Eric menyuapkan kembali satu sendok bubur untuk Tyra. Luka lebam di sekujur tubuh itu akhirnya membuat Tyra demam. Lalu yang membuat Eric heran adalah Tyra yang tak tahu kenapa dan dari mana Ia mendapatkan luka itu.
"Apa Kau menyakiti dirimu sendiri?" tanya Eric kemudian, menatap mata sayu nan cekung Tyra sedih.
Trya menggeleng, mengeratkan selimutnya, "Aku tidak tahu, Ric. Berapa kali Aku harus mengatakannya?" rengeknya, persis seperti anak kecil yang tengah sakit.
"Pasti ada penyebabnya. Tidak mungkin tidak apa-apa. Ayolah, jangan takut bercerita padaku," desak Eric, namun Tyra malah memeluk pinggangnya, "Jangan bertanya terus, Aku bosan. Luka-luka ini juga akan hilang."
Eric menghela nafas panjang, "Baiklah, maaf. Lanjutkan makanmu, ya. Kau harus pergi ke Dokter setelah ini ..."
"Bagaimana mungkin Aku pergi keluar? Aku masih takut bertemu mereka, Ric."
"Mereka siapa maksudmu? Jurnalis dan paparazzi?"
Tyra mengangguk-ngangguk lucu, membuat Eric tersenyum gemas, "Tenang saja, selama Kau bersamaku, tidak akan ada yang berani menyentuhmu. Ayah juga telah berhasil meredam pemberitaan soal dirimu di media, dan ... Kau menghilang. Orang-orang mungkin sudah lupa."
Tyra mendonggakkan kepalanya sedikit, "Apa yang terjadi selama sebulan terakhir? Apa Aku ... membuat kekacauan lagi?"

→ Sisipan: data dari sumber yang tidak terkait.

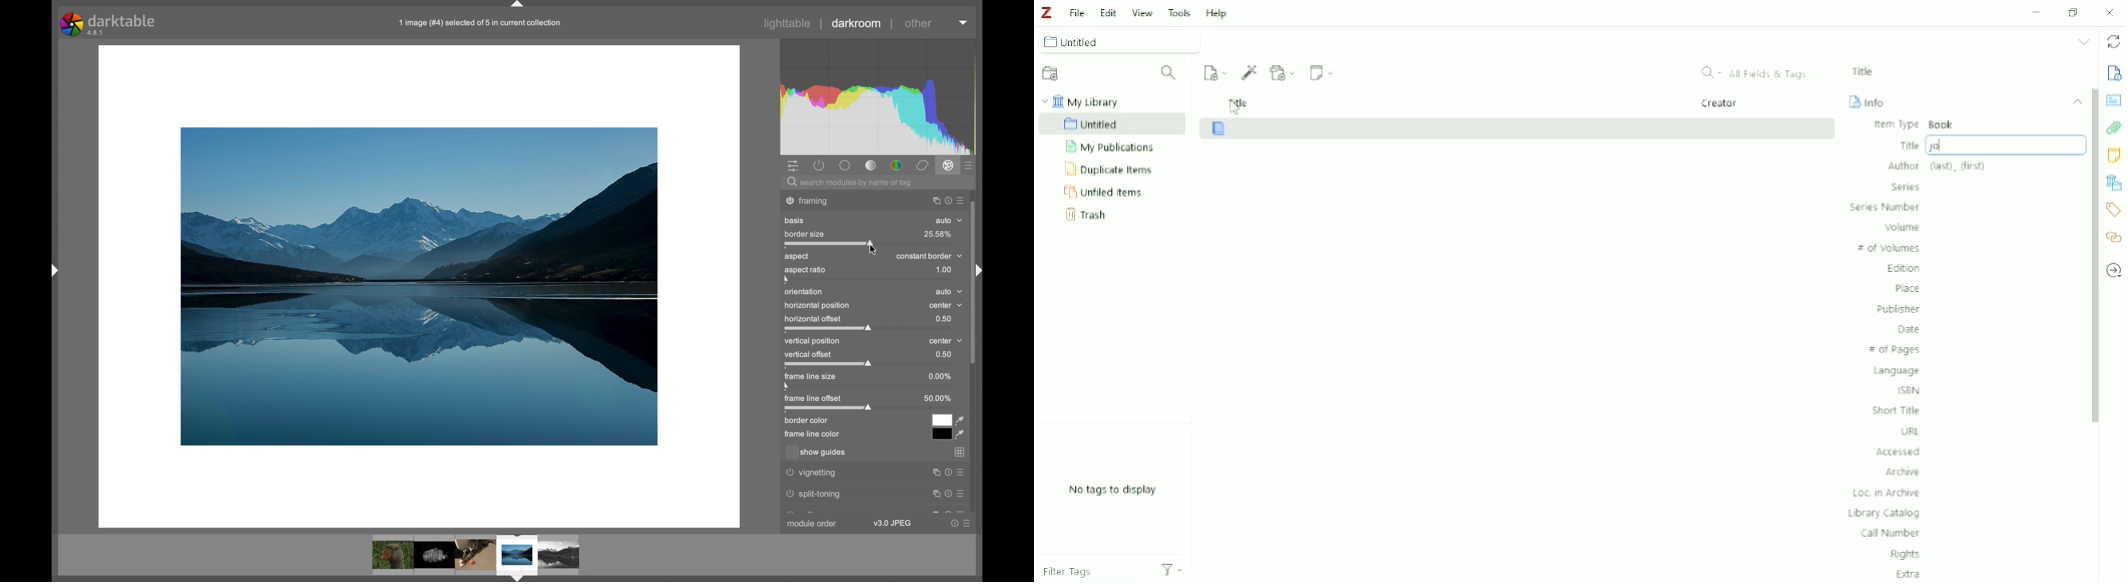 Image resolution: width=2128 pixels, height=588 pixels. Describe the element at coordinates (857, 23) in the screenshot. I see `darkroom` at that location.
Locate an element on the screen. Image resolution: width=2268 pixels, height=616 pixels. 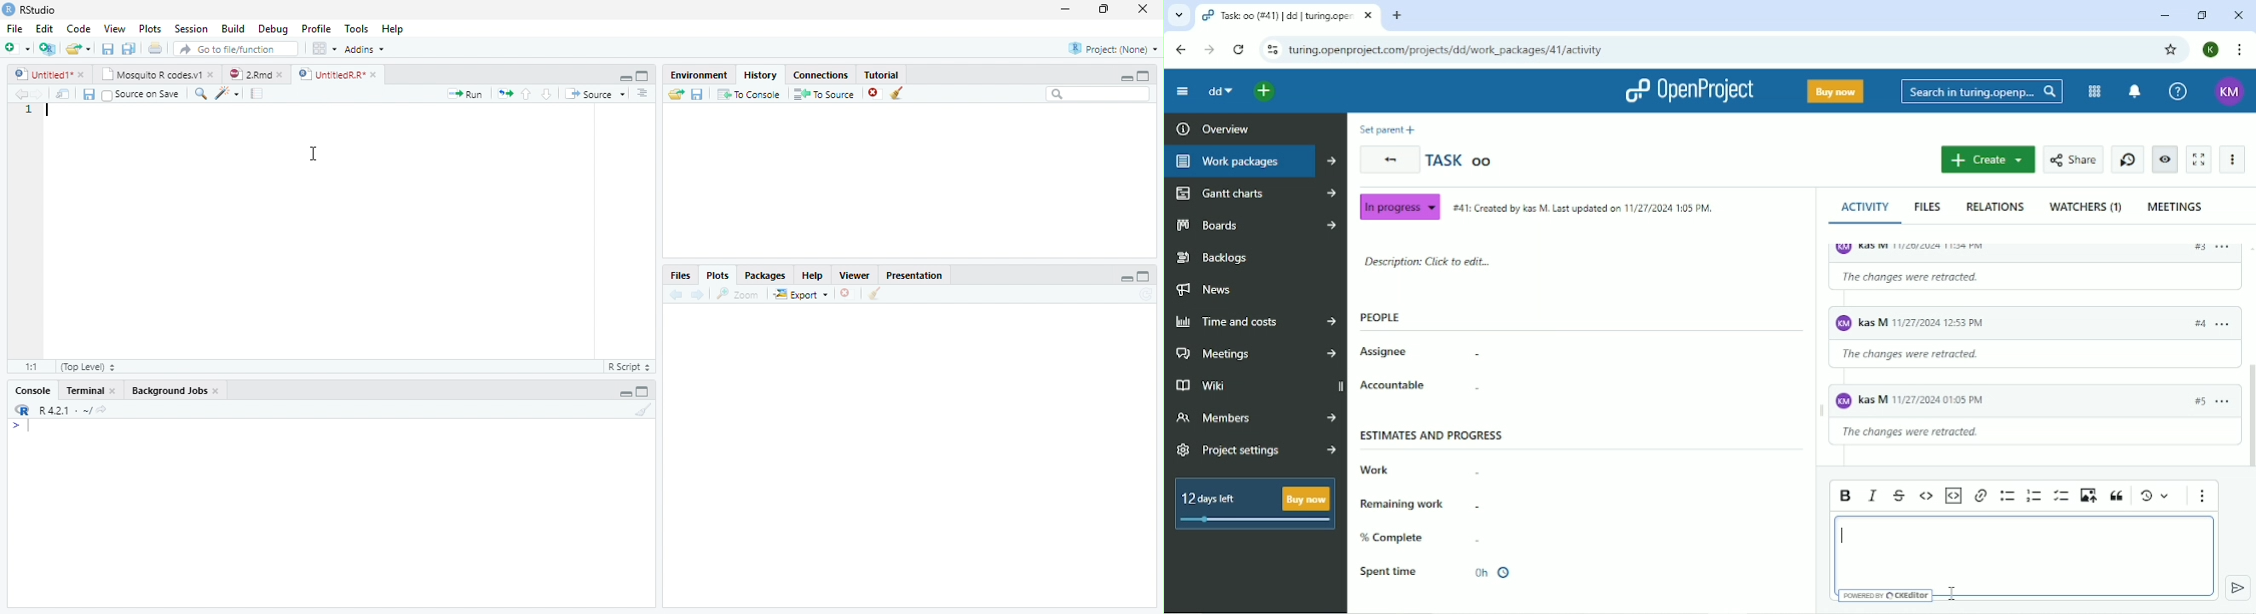
close is located at coordinates (847, 293).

Eric merapikan rambut Tyra yang agak acak-acakan, khas seorang Ibu yang meninabobokan anak perempuannya. Oh, inilah yang membuat Tyra jatuh cinta setiap hari padanya.

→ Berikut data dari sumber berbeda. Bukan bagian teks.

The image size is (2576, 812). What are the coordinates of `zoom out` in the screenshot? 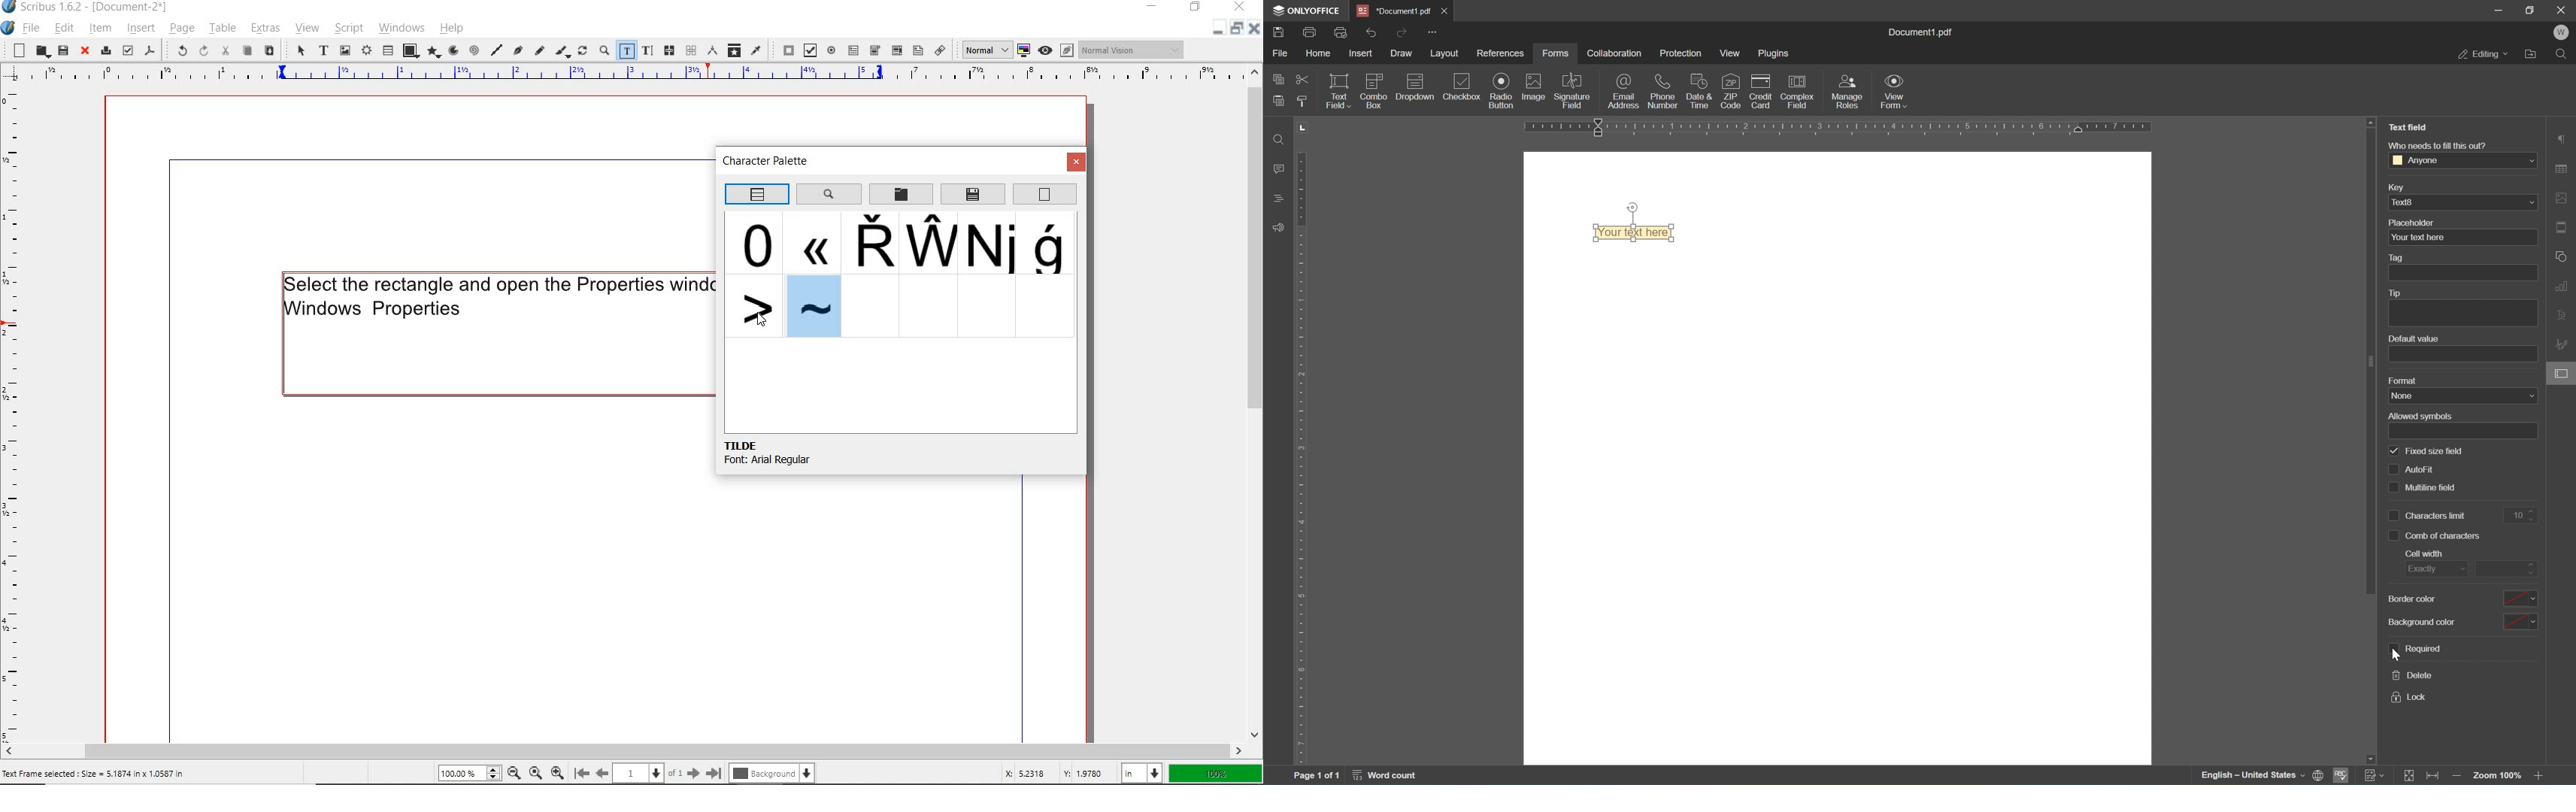 It's located at (514, 772).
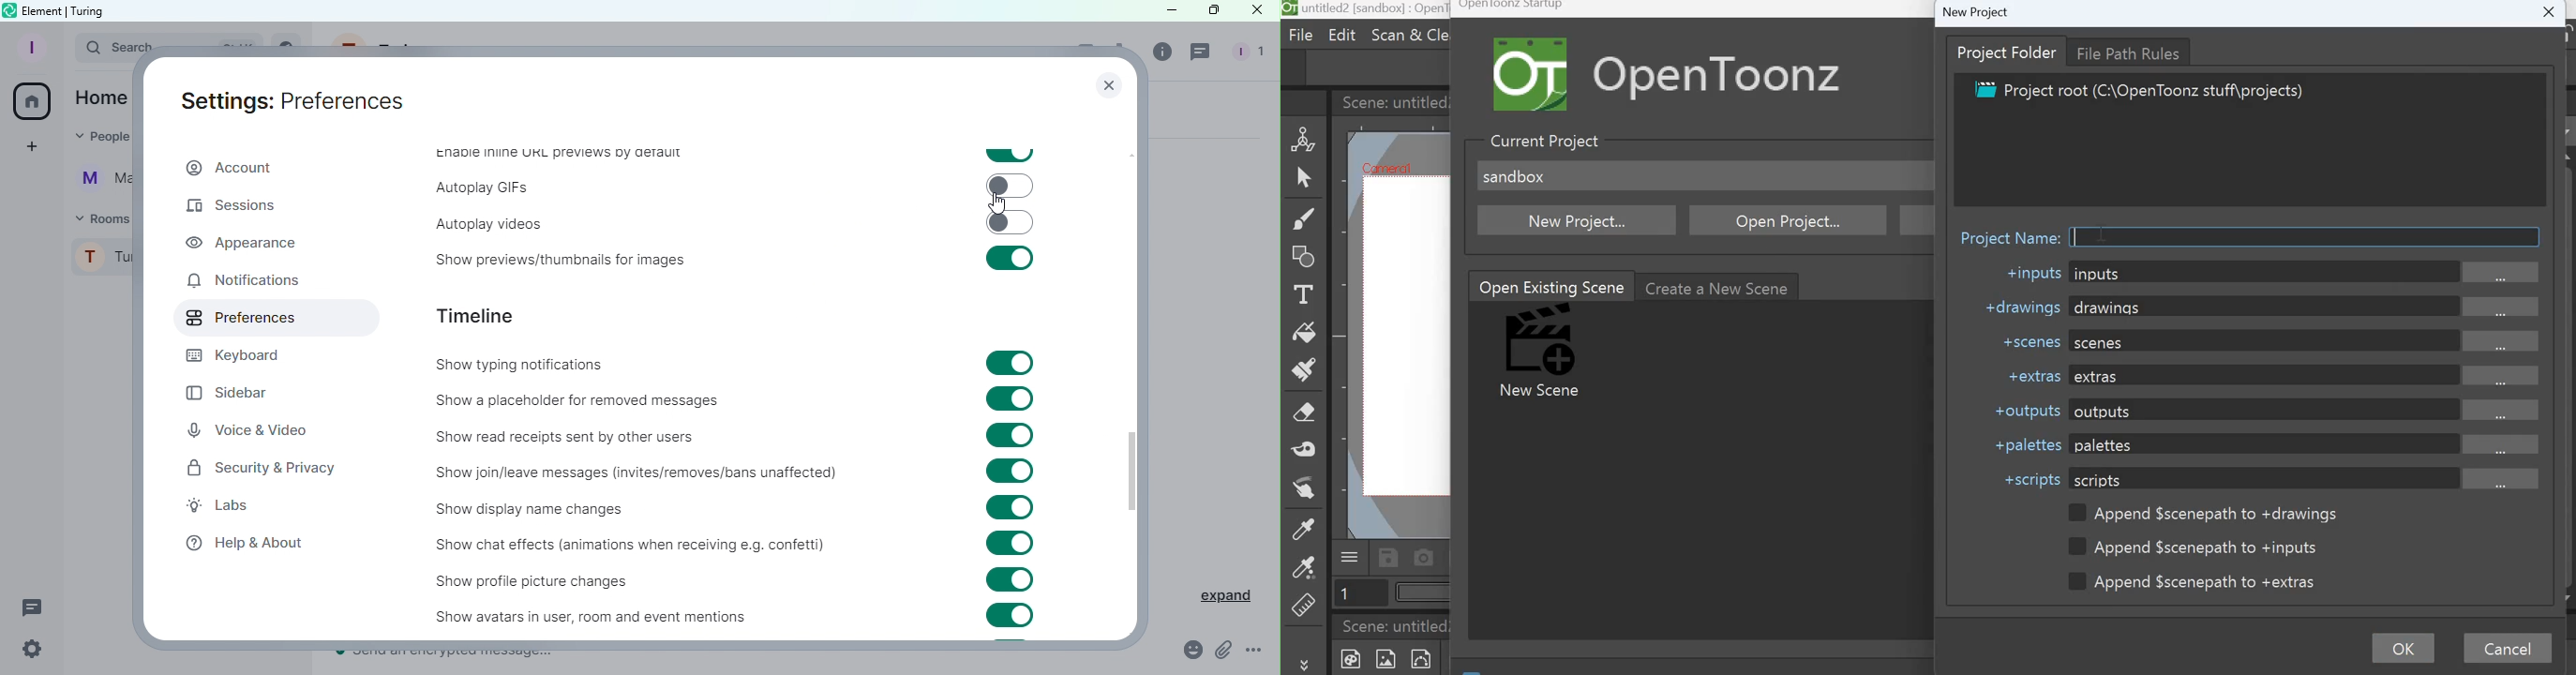 Image resolution: width=2576 pixels, height=700 pixels. Describe the element at coordinates (1011, 509) in the screenshot. I see `Toggle` at that location.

"Hampir saja. Beruntung sekali ... Varischa mengambil alih pekerjaanmu di perusahaan dengan baik sehingga agenda besar Kita masih bisa berjalan."
"Maaf ..."
Eric menggeleng, "Kau tidak bersalah. Justru ... Aku yang perlu minta maaf karena sempat membela Dira."
Ekpresi Tyra berubah drastis begitu mendengar nama 'musuhnya' disebut, "Kenapa Kau membelanya?"

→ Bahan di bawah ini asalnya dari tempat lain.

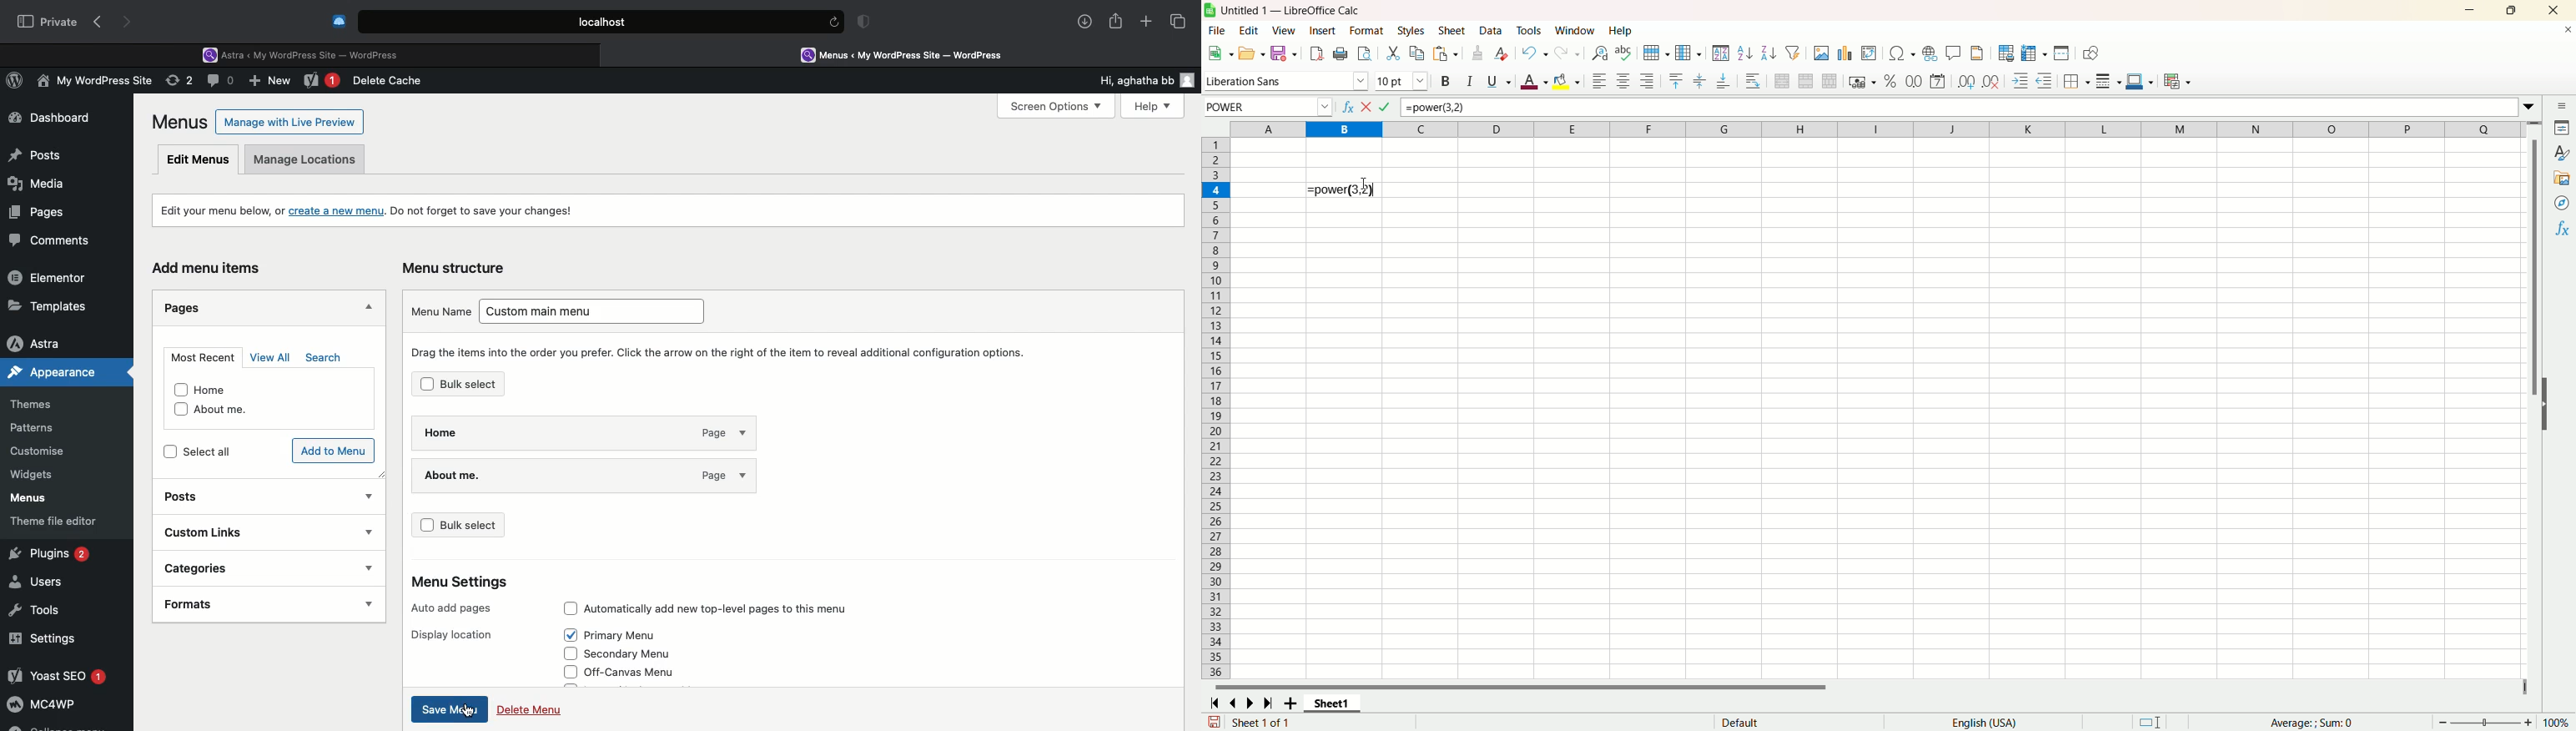 This screenshot has height=756, width=2576. I want to click on clone formatting, so click(1479, 53).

"Karena Aku tidak tahu apa yang sebenarnya terjadi."
"Jadi sekarang Kau sudah paham?"
Eric mengangguk, "Sudah, Aku yang akan membelamu sekarang dan seterusnya."
Tyra tersenyum penuh arti, mengeratkan pelukannya pada Eric, "Aku menyayangimu, Ric."
"Jika Kau sayang padaku, habiskan makanannya dan Kita pergi ke rumah sakit. Bagaimana, Sayang?" goda Eric memanfaatkan kesempatan.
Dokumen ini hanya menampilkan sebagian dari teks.